What’s the most common eating disorder in the United States? No, it’s not Anorexia or Bulimia— it’s Binge Eating Disorder (BED), the newest addition to the DSM-5.
BED is a potentially life-threatening condition characterized by recurrent episodes of eating large quantities of food over a short period of time, often to the point of discomfort. Though Bulimia is often associated with binging periods, Binge Eating Disorders do not include regular use of unhealthy compensatory measures like purging or excessive exercise. Other symptoms of BED include:
- Feeling loss of control during binge
- Hidden or secretive eating habits
- Feelings of shame, distress, or guilt surrounding eating habits
- Preoccupation with eating habits including extreme dieting
- Body image issues caused by binge eating habits
Binge Eating Disorders affect 2.8 percent of American adults in their lifetime. Approximately half the risk of developing a Binge Eating Disorder is genetic. More than half of those affected also have a comorbid anxiety disorder. Additionally, approximately ten percent of people living with Binge Eating Disorders also experience a co-occurring substance abuse disorder, most commonly alcohol use disorder.
Identifying Binge Eating Disorder
Despite being the most common eating disorder in America, it can be difficult to identify Binge Eating Disorders. Eating a little too much does not necessarily denote disordered eating, and because of the secretive nature of binge eating disorders they can be hard to spot. A few potential signs to look for include:
- Excessive eating in response to stress, anxiety, or other emotional challenges
- Hiding evidence of binging: wrappers, packages, and boxes
- Making light of binge eating habits
- Hoarding food and snacks
- Eating when not physically hungry
Binge Eating Disorders are often rooted in unaddressed mental or emotional traumas. As a coping mechanism, BED can cause lasting health consequences. If you or someone you love is experiencing BED, you don’t have to live in shame. Recovery is possible. Eating Disorder Solutions uses an evidence-based binge eating disorder treatment approach which combines comprehensive behavioral health services with medical and dietary support.
Contact us today for more information.
How Binge Eating Disorder Is Diagnosed
A clinician diagnoses BED using the DSM-5-TR criteria: recurring binge episodes with a loss of control, occurring on average at least once a week for three months, causing real distress, and — unlike bulimia — without regular compensatory behaviors such as purging or over-exercise. Only a qualified professional can make the diagnosis; this is for understanding, not self-diagnosis.
What Causes Binge Eating Disorder?
BED rarely has a single cause. It usually develops from a mix of factors:
- Biological — family history and genetic predisposition
- Psychological — co-occurring depression, anxiety, trauma, or low self-worth
- Behavioral — a history of restrictive dieting, which can trigger the restrict-then-binge cycle
Because BED so often travels with other conditions, integrated co-occurring disorder treatment matters.
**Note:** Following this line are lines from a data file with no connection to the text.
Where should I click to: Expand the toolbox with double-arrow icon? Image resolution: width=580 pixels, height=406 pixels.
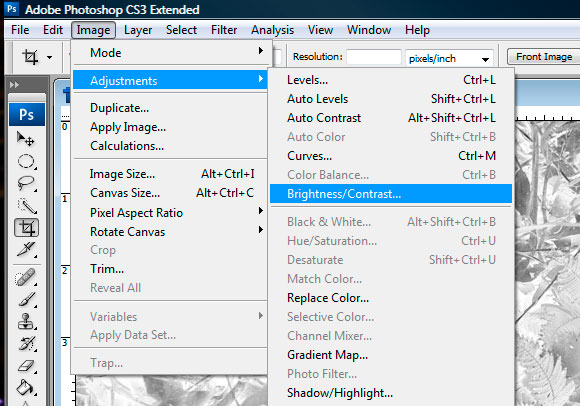tap(14, 85)
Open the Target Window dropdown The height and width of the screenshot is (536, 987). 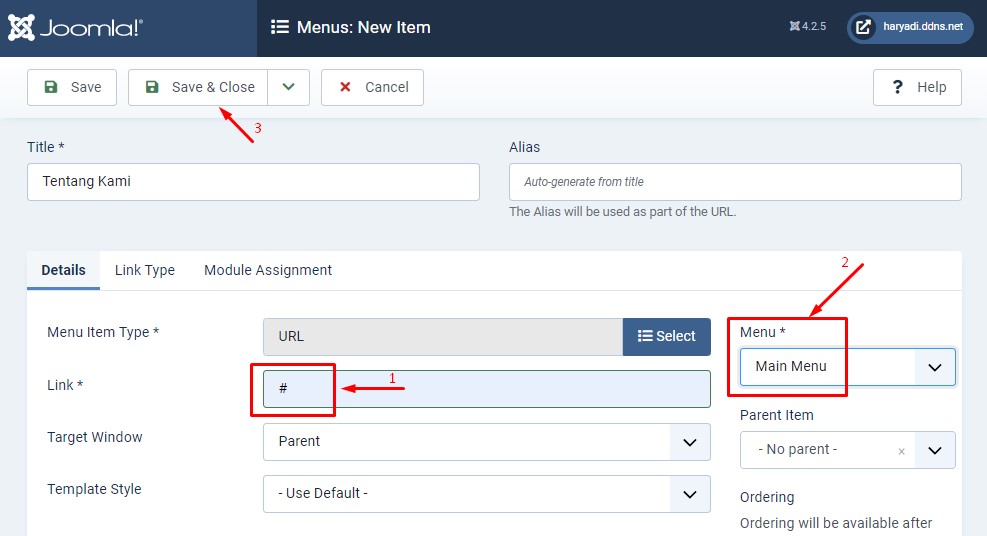click(486, 442)
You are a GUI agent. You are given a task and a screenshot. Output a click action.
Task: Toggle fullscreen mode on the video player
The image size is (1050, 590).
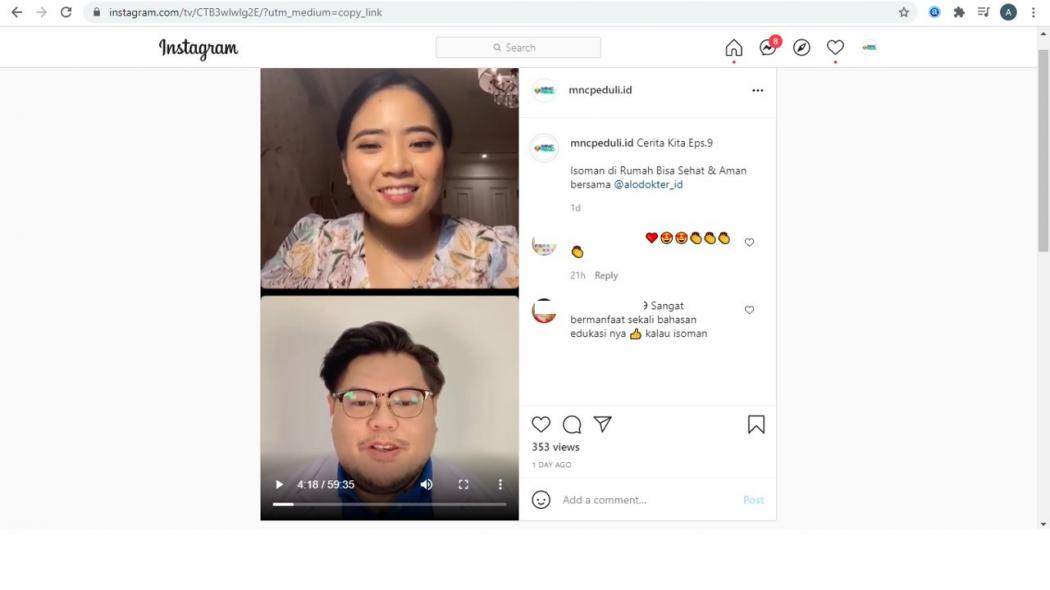463,484
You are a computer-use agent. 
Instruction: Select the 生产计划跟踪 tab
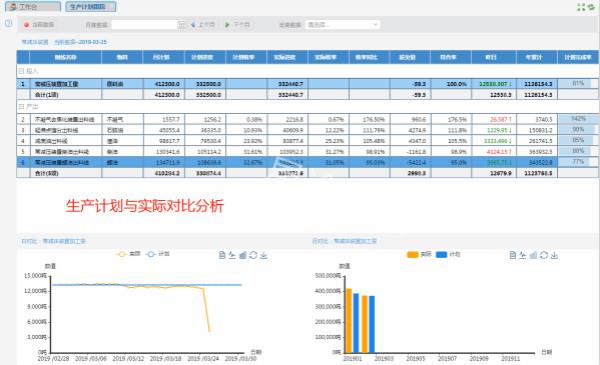(91, 7)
Binge Eating Disorder vs. Bulimia
Both involve binge episodes, so they are easy to confuse. The defining difference: people with bulimia regularly use compensatory behaviors to “undo” a binge, while people with BED do not. Both are serious and both are treatable. Not sure where you stand? Our free self-test and our overview of the signs and symptoms of an eating disorder are good starting points, and you can explore our treatment programs.
Frequently Asked Questions
Is binge eating disorder just overeating?
No. Everyone overeats occasionally. BED involves recurring episodes of eating large amounts with a sense of loss of control, followed by real distress, on a regular pattern — not just at a holiday meal.
How is BED different from bulimia?
Both involve binge episodes, but people with bulimia regularly use compensatory behaviors such as purging, fasting, or over-exercising, while people with BED do not. Both are serious and treatable.
Can binge eating disorder be treated?
Yes. BED responds well to evidence-based care that combines therapy, nutritional support, and treatment for any co-occurring conditions like depression or anxiety.
Who is most at risk for BED?
Risk is higher with a family history of eating disorders or mental health conditions, a history of restrictive dieting, or co-occurring anxiety, depression, or trauma. It affects people of all genders and backgrounds.